On Wednesday 12th April a special train from London to Par brought a large number of high-ranking officers to watch Operation Splint at Pentewan. This was the dress rehearsal for casualty evacuation for D-Day. It involved 200 “casualties” being processed through a field hospital, transported to the beach and loaded aboard DUKWs and landing craft and being taken out to the waiting ships under the watchful eye of Lt Gen Lee who had flown into St Mawgan to see the exercise. The train’s passengers included from the US Army: Col JA Rogers, Col RG Walker, Col JK Davis, Col AL Gorby, Col C Spruitt, Col ET Hurley, Col G Brenn, Col CF Caffey; from the US Navy: Capt EH Cushing, Capt WE Walsh, Capt Goff, Capt GB Dowling; and the British contingent was Vice Admiral Sir Sheldon Dudley, Director General RN Medical Service, Maj Gen Sir Percy Tomlinson, in charge of the Army Medical Corps and a physician to HM King George VI, Lt Gen Sir Alex Hood, Maj Gen CS Napier, Royal Artillery, Surgeon Captain Hole, Royal Navy. The guests adjourned afterwards to the Fowey Hotel for a critique and refreshment. The exercise was considered a great success and was credited with saving lives on D-Day. For a more detailed look at Operation Splint check out last month’s blog.


From Tuesday 2nd May 1944 passenger services were suspended on the Lostwithiel – Fowey branch line. This was to allow the loading of ammunition at Fowey Docks for the US 29th Division based in Cornwall who landed on Omaha Beach on D-Day. From D-Day to the end of June 22 coasters were filled at Fowey with ammunition for American forces in Normandy. That was 13,828 DWT.




At Wadebridge Station evacuees from Surrey arrive in June 1944

Just as the D-Day embarkation was underway Cornwall’s railways had to cope with an influx of evacuation trains starting on Friday 2nd June. Evacuee trains again brought children to Cornwall (as they had in 1939, 1940 and 1941). One train brought children from Epsom and Ewell to Wadebridge station so they could escape the V1 rockets – the Doodlebugs – that were expected to fall on London and the south-east. Another brought evacuees to Bodmin. Much of Cornwall was a restricted zone due to the embarkation for D-Day so the towns that could take the evacuees were limited.


Everyone seems to think that the Americans were here and then on D-Day they were all gone. That is a myth. It took over a month to empty Cornwall of all the troops that were stationed here. For example, on Sunday 2nd July 1944 special military trains took the 134th Infantry Regiment to their marshalling areas for embarkation for the Normandy shore. The first train was loaded at Penzance leaving at 0800 hours, picked up at Marazion, Hayle and Camborne and took the American troops to Plymouth arriving at 1130 hours. A second left Camborne at 0945 hours to take troops as far as Truro where they were then trucked to the Embarkation hards on the River Fal and Helford River. A third left Hayle at 1030 hours arriving at Truro at 1145 hours. Another left Hayle at 1100 hours for Plymouth. Another left Penzance at 1130 hours. Another in the afternoon left Hayle at 1500 hours arriving in Plymouth two hours later. The following day an embarkation train left Marazion at 1020 hours with American troops from the Praa Sands area arriving in Plymouth at 1445 hours.

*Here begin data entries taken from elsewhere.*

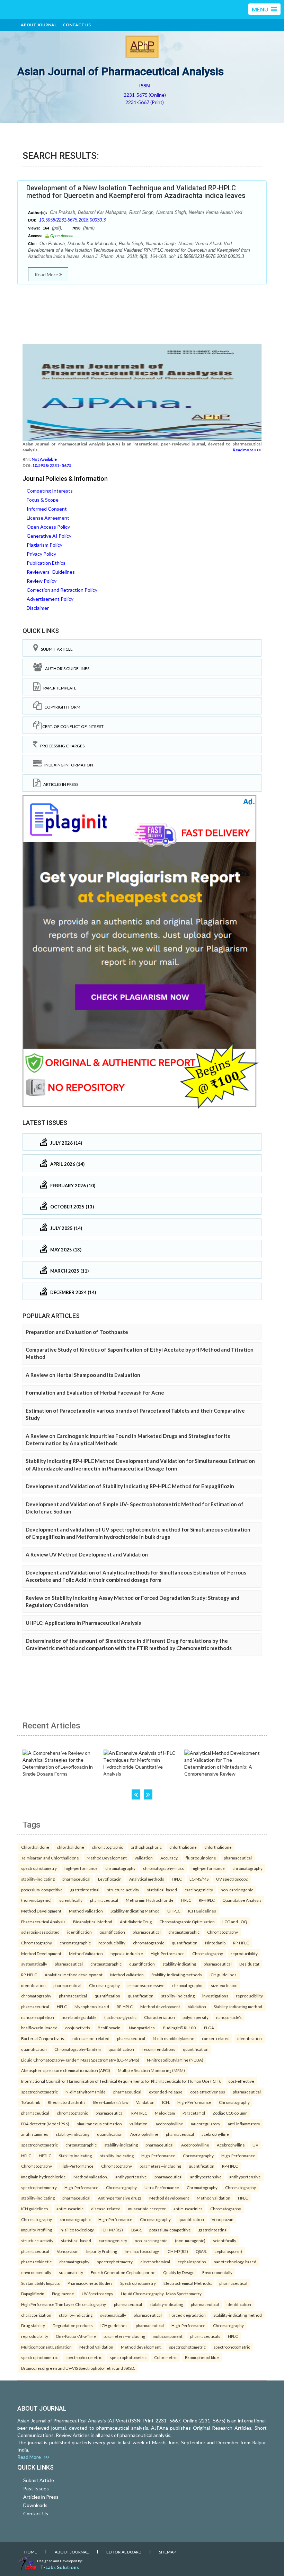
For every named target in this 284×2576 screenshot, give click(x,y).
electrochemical (155, 2261)
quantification (112, 1931)
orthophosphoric (146, 1847)
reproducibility (111, 1942)
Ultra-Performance (161, 2187)
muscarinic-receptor (147, 2208)
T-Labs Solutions (59, 2567)
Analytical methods (146, 1878)
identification (79, 1931)
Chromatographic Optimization (187, 1921)
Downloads (35, 2505)
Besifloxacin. (109, 2027)
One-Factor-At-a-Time (76, 2336)
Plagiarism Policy (44, 545)
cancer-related (216, 2038)
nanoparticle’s (229, 2017)
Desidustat (249, 1963)
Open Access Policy (48, 527)
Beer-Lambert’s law (110, 2102)
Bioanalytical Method (92, 1921)
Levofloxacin (110, 1878)
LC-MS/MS (198, 1878)
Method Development (107, 1857)
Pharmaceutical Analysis (43, 1921)
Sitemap (167, 2552)
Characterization (159, 2017)
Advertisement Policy (50, 599)
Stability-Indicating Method (135, 1910)
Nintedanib (215, 1942)
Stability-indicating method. (238, 2006)
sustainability (71, 2272)
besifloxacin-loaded (39, 2027)
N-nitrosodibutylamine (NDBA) (175, 2059)
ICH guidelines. (223, 1974)
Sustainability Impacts (40, 2283)
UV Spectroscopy (97, 2293)
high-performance (81, 1868)
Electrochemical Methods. (187, 2283)
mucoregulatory (205, 2123)
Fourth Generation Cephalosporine (123, 2272)
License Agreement (48, 518)
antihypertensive (131, 2176)
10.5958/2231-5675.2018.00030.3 (72, 220)
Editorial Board (123, 2552)
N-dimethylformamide (85, 2091)
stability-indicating (38, 1878)
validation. (139, 2123)
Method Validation (86, 1910)
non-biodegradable (79, 2017)
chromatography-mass (163, 1868)
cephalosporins (192, 2261)
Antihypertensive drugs (120, 2197)
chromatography (120, 1868)
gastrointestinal (84, 1889)
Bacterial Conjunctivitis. (43, 2038)
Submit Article (55, 649)
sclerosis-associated (40, 1931)
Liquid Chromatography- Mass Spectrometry (161, 2293)
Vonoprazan (222, 2219)
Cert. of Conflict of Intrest (73, 726)
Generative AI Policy (49, 536)
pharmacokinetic (36, 2261)
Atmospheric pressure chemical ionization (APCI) (65, 2070)
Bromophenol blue (202, 2357)
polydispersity (195, 2017)
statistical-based (162, 1889)
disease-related (106, 2208)
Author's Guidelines (65, 668)
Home (30, 2552)
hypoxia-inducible (126, 1953)
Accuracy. (169, 1857)
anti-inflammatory (244, 2123)
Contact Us (77, 24)
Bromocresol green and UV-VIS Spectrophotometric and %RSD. (78, 2368)
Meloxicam (165, 2112)
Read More (47, 274)
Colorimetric (165, 2357)
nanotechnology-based (235, 2261)
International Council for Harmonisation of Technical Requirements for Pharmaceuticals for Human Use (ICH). (121, 2081)
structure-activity (123, 1889)
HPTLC (45, 2155)
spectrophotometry (39, 1868)
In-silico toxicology (77, 2229)
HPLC (177, 1878)
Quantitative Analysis (241, 1900)
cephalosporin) (228, 2251)
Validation (143, 1857)
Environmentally (217, 2272)
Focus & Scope (43, 500)
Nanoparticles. (142, 2027)
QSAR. (136, 2229)
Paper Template (59, 688)
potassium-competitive (42, 1889)
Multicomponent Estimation (46, 2346)
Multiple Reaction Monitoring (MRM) (151, 2070)
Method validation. (90, 2176)
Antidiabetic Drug (136, 1921)
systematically (34, 1963)
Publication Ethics (46, 563)
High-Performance (168, 1953)
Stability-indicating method (237, 2315)
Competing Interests (50, 491)
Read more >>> (247, 449)
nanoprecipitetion (37, 2017)
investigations (215, 1995)
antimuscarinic (69, 2208)
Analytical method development (74, 1974)
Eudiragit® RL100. (179, 2027)
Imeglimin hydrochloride (43, 2176)
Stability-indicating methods (176, 1974)
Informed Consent (47, 509)
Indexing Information (67, 764)
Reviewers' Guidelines (51, 572)
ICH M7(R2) (112, 2229)
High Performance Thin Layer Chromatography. (63, 2304)
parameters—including (160, 2165)
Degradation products (73, 2325)
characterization (36, 2315)
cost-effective (241, 2081)
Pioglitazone (63, 2293)
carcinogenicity (199, 1889)
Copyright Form (61, 707)
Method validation (127, 1974)
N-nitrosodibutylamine (173, 2038)
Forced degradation (187, 2315)
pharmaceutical (238, 1857)
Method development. (141, 2346)
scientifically (70, 1900)
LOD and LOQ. (235, 1921)
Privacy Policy (41, 554)
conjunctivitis (77, 2027)
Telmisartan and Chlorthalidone (50, 1857)
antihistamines (34, 2134)
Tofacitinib (30, 2102)
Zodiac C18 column (230, 2112)
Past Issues (36, 2488)
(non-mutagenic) (36, 1900)
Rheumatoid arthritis (67, 2102)
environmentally (36, 2272)
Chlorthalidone (35, 1847)
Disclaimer (38, 608)
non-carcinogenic (237, 1889)
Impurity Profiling (36, 2229)
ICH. (166, 2102)
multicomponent (168, 2336)
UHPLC (173, 1910)
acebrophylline (169, 2123)
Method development (160, 2006)
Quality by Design (179, 2272)
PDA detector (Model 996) (45, 2123)
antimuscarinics (188, 2208)
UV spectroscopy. (232, 1878)
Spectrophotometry (138, 2283)
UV (255, 2144)
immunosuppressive (146, 1985)
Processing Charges (61, 745)
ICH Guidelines (202, 1910)
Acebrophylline (144, 2134)
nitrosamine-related (90, 2038)
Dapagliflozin (32, 2293)
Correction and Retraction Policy (62, 590)
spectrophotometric (39, 2091)
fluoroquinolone (201, 1857)
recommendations (158, 2049)
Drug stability (33, 2325)
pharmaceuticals (205, 2336)
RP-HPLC (207, 1900)
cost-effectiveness (207, 2091)
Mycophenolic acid (91, 2006)
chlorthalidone (70, 1847)
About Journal (38, 24)
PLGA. (209, 2027)
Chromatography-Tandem (77, 2049)
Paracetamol (194, 2112)
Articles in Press (59, 784)
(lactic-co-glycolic (120, 2017)
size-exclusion (224, 1985)
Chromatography (222, 1931)
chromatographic (107, 1847)
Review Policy (41, 581)
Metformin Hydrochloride (150, 1900)
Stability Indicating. (75, 2155)
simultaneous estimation (99, 2123)
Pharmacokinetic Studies (90, 2283)
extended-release (166, 2091)
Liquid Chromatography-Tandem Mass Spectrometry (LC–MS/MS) (80, 2059)
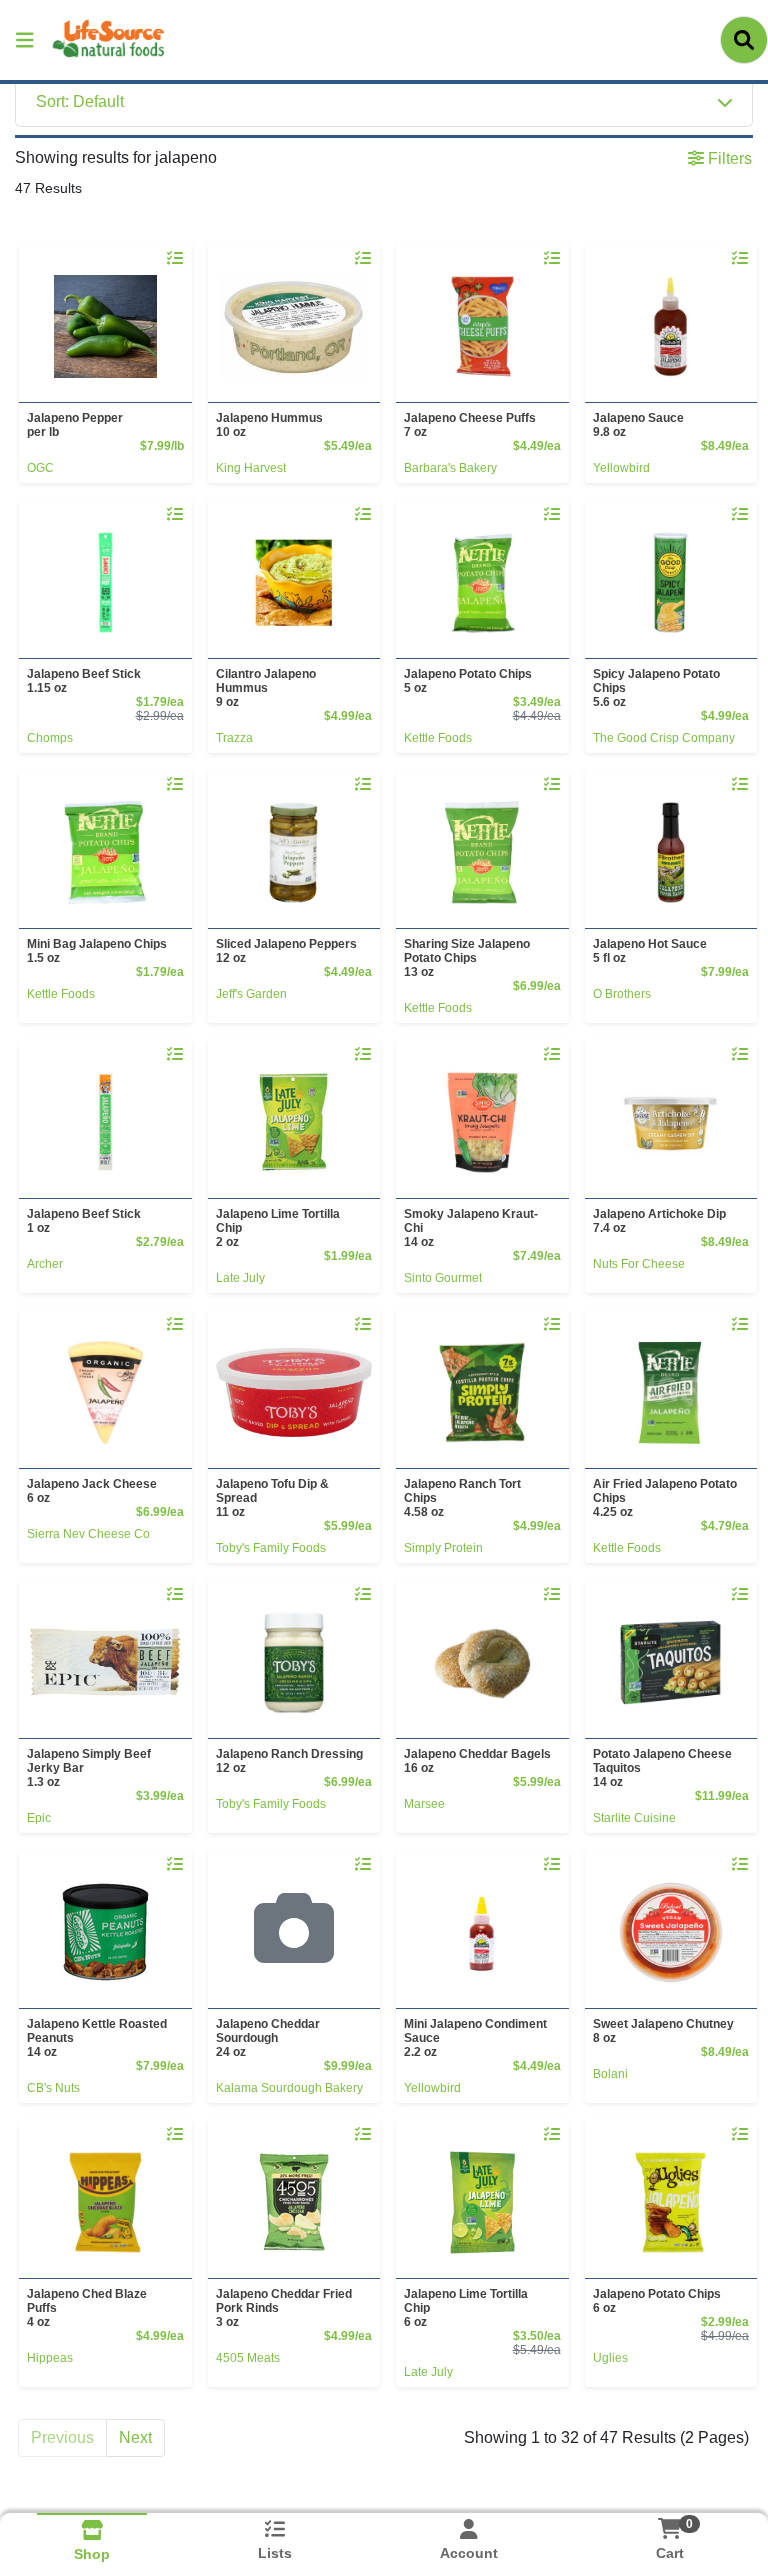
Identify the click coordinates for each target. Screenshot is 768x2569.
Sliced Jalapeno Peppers (286, 951)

So hopefully this survey through 1943 and 1944 across the county gives you some idea of the scale of operations for D-Day just on the railways. Cornwall’s railwaymen and women, from the humble station porter to the locomotive driver, can be rightly proud of the fantastic contribution they made to the success of Operation Overlord, though I would doubt they get a mention at most of the D-Day 80 commemorations next month.

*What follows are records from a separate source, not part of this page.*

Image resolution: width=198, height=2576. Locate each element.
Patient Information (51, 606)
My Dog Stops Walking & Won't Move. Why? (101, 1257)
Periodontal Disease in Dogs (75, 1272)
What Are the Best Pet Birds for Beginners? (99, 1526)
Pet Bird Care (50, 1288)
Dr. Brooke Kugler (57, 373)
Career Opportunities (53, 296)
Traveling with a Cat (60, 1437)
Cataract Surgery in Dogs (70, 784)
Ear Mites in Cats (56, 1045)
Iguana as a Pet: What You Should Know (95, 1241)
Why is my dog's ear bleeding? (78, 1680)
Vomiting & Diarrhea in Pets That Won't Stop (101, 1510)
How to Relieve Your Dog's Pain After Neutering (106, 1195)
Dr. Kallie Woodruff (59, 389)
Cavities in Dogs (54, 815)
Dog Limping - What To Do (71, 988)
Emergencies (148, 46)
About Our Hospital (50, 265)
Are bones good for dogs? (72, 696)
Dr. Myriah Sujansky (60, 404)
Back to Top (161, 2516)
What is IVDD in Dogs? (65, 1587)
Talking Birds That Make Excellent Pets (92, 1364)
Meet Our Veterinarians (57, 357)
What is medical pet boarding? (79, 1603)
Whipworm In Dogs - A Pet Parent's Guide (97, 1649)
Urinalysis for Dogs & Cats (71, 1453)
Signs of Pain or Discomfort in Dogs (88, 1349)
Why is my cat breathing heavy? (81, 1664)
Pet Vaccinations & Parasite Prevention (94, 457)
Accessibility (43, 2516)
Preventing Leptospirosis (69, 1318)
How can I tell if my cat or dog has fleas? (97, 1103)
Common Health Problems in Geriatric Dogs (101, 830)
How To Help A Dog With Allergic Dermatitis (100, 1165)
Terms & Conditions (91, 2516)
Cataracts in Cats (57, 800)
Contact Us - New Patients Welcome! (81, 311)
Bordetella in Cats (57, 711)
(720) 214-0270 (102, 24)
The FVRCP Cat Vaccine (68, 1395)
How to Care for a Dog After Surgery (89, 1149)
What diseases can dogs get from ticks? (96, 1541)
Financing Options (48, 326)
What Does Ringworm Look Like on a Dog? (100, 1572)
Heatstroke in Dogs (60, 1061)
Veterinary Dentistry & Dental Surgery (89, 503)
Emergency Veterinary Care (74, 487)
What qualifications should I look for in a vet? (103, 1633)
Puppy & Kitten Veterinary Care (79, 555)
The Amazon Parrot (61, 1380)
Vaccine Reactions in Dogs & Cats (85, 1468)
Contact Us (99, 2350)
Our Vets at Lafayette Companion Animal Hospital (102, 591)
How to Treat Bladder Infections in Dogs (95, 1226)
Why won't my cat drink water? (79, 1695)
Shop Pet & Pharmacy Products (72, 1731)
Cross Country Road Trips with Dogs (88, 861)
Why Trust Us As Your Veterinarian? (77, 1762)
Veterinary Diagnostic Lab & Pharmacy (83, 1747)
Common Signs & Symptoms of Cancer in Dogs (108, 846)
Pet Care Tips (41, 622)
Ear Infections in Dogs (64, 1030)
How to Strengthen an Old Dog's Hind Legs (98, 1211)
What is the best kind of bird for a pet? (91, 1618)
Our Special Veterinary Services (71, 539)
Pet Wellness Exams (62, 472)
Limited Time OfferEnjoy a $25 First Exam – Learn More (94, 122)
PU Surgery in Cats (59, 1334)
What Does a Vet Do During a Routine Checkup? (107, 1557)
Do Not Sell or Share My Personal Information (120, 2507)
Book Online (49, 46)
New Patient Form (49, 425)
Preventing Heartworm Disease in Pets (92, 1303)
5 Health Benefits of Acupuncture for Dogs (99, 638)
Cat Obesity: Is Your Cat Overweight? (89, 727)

There are various events happening across Cornwall during the first week of June. I am speaking at several. Whatever you do, make sure you attend at least one commemoration in honour of those who made the ultimate sacrifice to secure the victory that means we can live in peace and freedom today. That’s the least they deserve. Until next month, take care, and be proud of our wartime history.